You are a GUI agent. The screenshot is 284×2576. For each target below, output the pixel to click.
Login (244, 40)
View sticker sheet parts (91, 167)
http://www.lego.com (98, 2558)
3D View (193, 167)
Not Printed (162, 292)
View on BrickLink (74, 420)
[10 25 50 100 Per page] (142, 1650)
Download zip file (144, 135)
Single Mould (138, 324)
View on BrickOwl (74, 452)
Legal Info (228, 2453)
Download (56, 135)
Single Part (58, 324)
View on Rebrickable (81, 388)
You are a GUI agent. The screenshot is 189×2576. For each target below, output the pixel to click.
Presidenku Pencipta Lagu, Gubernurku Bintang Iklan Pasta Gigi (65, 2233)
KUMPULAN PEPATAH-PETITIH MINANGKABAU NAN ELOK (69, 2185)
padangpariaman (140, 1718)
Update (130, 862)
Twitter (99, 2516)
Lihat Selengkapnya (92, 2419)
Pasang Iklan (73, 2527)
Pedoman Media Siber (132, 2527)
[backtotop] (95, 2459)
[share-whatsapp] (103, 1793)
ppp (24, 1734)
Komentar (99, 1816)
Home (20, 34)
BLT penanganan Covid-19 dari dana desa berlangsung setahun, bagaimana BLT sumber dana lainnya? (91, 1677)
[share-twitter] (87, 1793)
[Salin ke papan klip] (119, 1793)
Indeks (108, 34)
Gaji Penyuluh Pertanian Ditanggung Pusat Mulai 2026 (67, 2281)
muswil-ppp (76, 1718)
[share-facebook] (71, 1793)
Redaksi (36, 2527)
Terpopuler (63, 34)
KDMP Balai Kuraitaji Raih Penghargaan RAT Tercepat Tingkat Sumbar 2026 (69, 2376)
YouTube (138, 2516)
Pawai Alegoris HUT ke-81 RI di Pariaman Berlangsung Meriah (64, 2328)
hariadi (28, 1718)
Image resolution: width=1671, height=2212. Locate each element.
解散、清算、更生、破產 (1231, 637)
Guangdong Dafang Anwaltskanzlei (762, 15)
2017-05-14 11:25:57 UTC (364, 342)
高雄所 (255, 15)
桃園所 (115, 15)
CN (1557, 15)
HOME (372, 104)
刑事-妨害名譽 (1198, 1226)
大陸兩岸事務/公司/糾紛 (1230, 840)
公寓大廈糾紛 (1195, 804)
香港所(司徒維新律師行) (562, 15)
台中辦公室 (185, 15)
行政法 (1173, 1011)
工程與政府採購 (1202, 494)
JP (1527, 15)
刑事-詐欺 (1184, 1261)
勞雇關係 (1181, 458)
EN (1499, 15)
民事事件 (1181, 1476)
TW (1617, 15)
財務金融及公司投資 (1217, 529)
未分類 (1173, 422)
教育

▶ _What to work on_
Output the material above, all of it, exactly.

▶ _Output below_
You are a GUI agent. The screenshot is 284×2576. For each target below, output the pixel to click.
Login (244, 40)
View sticker sheet parts (91, 167)
http://www.lego.com (98, 2558)
3D View (193, 167)
Not Printed (162, 292)
View on BrickLink (74, 420)
[10 25 50 100 Per page] (142, 1650)
Download zip file (144, 135)
Single Mould (138, 324)
View on BrickOwl (74, 452)
Legal Info (228, 2453)
Download (56, 135)
Single Part (58, 324)
View on Rebrickable (81, 388)
You are a GUI agent. The screenshot is 189×2576. For each target below, output the pixel to click.
Presidenku Pencipta Lagu, Gubernurku Bintang Iklan Pasta Gigi (65, 2233)
KUMPULAN PEPATAH-PETITIH MINANGKABAU NAN ELOK (69, 2185)
padangpariaman (140, 1718)
Update (130, 862)
Twitter (99, 2516)
Lihat Selengkapnya (92, 2419)
Pasang Iklan (73, 2527)
Pedoman Media Siber (132, 2527)
[backtotop] (95, 2459)
[share-whatsapp] (103, 1793)
ppp (24, 1734)
Komentar (99, 1816)
Home (20, 34)
BLT penanganan Covid-19 dari dana desa berlangsung setahun, bagaimana BLT sumber dana lainnya? (91, 1677)
[share-twitter] (87, 1793)
[Salin ke papan klip] (119, 1793)
Indeks (108, 34)
Gaji Penyuluh Pertanian Ditanggung Pusat Mulai 2026 (67, 2281)
muswil-ppp (76, 1718)
[share-facebook] (71, 1793)
Redaksi (36, 2527)
Terpopuler (63, 34)
KDMP Balai Kuraitaji Raih Penghargaan RAT Tercepat Tingkat Sumbar 2026 (69, 2376)
YouTube (138, 2516)
Pawai Alegoris HUT ke-81 RI di Pariaman Berlangsung Meriah (64, 2328)
hariadi (28, 1718)
Image resolution: width=1671, height=2212. Locate each element.
解散、清算、更生、破產 (1231, 637)
Guangdong Dafang Anwaltskanzlei (762, 15)
2017-05-14 11:25:57 UTC (364, 342)
高雄所 (255, 15)
桃園所 (115, 15)
CN (1557, 15)
HOME (372, 104)
刑事-妨害名譽 (1198, 1226)
大陸兩岸事務/公司/糾紛 (1230, 840)
公寓大廈糾紛 (1195, 804)
香港所(司徒維新律師行) (562, 15)
台中辦公室 (185, 15)
行政法 (1173, 1011)
工程與政府採購 (1202, 494)
JP (1527, 15)
刑事-詐欺 (1184, 1261)
勞雇關係 (1181, 458)
EN (1499, 15)
民事事件 (1181, 1476)
TW (1617, 15)
財務金融及公司投資 (1217, 529)
未分類 (1173, 422)
教育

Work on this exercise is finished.